Selected text ->
---+---
Fluoride dynamics in the granitic aquifer of the Wailapally watershed, Nalgonda District, India
Introduction
The detrimental effects of long-term ingestion of high concentrations of fluoride in drinking water are well known and include physiological disorders, dental and skeletal fluorosis, thyroxine changes and kidney damage (Grandjean et al., 1992). High-fluoride groundwaters have been reported from many parts of the world, particularly in arid and semi-arid areas of India, China, Sri Lanka, Spain, Mexico and many countries in Africa, western USA and south America (Edmunds and Smedley, 2005, Ayoob and Gupta, 2006). The serious health risks associated with high F concentrations in drinking water (exceeding the WHO guideline value of 1.5 mg/L; WHO, 2004) warrant investigations of fluoride chemistry encompassing a wide spectrum of hydrochemical and geochemical analyses and appropriate methods of remediation. Granitic rocks contain a relative abundance of fluoride-rich minerals such as micas, apatite and amphiboles. Fluorite (CaF2) is the principal fluoride mineral, mostly present as an accessory mineral in granites. Dissolution of such minerals can constitute a major source of F in groundwater (Ramesham and Rajagopalan, 1985, Abu Rukah and Alsokhny, 2004, Edmunds and Smedley, 2005, Shaji et al., 2007). High concentrations in groundwater also result from evapotranspiration which may trigger calcite precipitation and result in a reduction in the activity of Ca (e.g. Jacks et al., 2005). Several studies have noted an increase in dissolved F concentrations with increasing groundwater residence time (Nordstrom and Jenne, 1977, Apambire et al., 1997, Genxu and Guodong, 2001, Edmunds and Smedley, 2005). Relatively high F concentrations have been found in some deeply circulating groundwaters along fault lines (Kim and Jeong, 2005, Kundu et al., 2001).
---+---
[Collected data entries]
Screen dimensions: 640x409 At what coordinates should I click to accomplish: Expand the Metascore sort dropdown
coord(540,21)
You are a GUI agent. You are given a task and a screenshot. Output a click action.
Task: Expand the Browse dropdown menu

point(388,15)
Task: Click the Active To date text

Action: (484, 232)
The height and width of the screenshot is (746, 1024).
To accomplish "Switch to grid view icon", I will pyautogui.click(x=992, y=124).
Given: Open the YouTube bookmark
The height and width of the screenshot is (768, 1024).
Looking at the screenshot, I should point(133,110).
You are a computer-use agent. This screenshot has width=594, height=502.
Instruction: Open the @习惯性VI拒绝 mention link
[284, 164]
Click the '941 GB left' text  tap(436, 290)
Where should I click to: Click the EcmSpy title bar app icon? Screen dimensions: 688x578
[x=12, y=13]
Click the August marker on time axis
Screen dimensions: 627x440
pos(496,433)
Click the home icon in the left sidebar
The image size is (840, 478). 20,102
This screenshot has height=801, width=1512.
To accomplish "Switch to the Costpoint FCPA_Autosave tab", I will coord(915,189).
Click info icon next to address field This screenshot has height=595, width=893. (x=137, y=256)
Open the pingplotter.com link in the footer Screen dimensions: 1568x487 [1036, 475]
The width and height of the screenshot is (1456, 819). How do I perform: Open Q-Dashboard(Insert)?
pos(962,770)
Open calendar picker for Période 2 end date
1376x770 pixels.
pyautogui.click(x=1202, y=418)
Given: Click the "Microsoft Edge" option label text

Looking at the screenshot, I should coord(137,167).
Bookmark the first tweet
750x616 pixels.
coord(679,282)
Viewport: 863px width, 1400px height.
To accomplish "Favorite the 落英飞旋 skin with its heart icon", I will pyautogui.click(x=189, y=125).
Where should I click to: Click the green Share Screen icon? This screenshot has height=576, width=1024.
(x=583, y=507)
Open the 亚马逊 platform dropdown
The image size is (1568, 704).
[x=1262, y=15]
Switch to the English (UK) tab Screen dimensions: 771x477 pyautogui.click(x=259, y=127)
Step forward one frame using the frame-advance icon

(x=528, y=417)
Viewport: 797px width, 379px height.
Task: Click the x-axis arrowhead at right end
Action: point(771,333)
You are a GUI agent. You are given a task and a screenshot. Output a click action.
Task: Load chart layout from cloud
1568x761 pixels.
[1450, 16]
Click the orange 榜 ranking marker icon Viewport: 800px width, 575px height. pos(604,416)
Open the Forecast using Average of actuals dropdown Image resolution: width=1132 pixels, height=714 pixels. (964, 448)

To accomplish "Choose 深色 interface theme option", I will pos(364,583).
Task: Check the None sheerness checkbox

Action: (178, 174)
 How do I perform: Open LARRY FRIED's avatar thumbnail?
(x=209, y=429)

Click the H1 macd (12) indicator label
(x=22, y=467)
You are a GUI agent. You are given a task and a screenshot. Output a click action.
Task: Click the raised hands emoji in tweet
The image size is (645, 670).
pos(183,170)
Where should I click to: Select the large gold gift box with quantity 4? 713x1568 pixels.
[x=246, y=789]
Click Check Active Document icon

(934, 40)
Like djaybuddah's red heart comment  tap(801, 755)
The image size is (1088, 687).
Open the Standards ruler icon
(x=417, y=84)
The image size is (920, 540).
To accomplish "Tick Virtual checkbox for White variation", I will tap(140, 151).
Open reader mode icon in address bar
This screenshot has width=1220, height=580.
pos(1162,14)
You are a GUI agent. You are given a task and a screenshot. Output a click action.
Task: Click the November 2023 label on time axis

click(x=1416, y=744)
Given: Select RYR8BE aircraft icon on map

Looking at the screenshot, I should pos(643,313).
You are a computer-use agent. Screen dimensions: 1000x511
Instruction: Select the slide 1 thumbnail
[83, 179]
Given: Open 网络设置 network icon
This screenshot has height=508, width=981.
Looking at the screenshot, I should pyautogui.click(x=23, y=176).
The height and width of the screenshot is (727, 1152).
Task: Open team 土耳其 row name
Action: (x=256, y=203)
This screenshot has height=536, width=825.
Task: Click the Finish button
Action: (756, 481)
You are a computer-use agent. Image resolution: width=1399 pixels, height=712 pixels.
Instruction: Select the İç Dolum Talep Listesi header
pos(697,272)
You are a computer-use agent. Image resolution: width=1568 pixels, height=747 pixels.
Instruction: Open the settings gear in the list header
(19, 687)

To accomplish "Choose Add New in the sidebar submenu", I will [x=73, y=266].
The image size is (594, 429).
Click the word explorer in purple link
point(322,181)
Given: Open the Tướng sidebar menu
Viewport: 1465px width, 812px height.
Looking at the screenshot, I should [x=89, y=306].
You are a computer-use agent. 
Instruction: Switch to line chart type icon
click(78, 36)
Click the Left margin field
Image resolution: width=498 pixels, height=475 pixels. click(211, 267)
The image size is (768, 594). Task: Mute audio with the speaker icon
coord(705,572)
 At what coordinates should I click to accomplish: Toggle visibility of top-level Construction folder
---+---
How to complete this task ->
Using the text above on fluoride in the Wailapally watershed, decide whether each statement agrees with it. Answer yes or no for each, and quote the exact words from the text that decide it.
1. Fluorite is mostly present as an accessory mineral in granites.
2. The WHO guideline value for fluoride in drinking water is 2.5 mg/L.
3. Several studies found that dissolved fluoride concentrations fall as groundwater residence time increases.

Answer for this exercise ->
1. Yes: "Fluorite (CaF2) is the principal fluoride mineral, mostly present as an accessory mineral in granites."
2. No: "the WHO guideline value of 1.5 mg/L"
3. No: "Several studies have noted an increase in dissolved F concentrations with increasing groundwater residence time"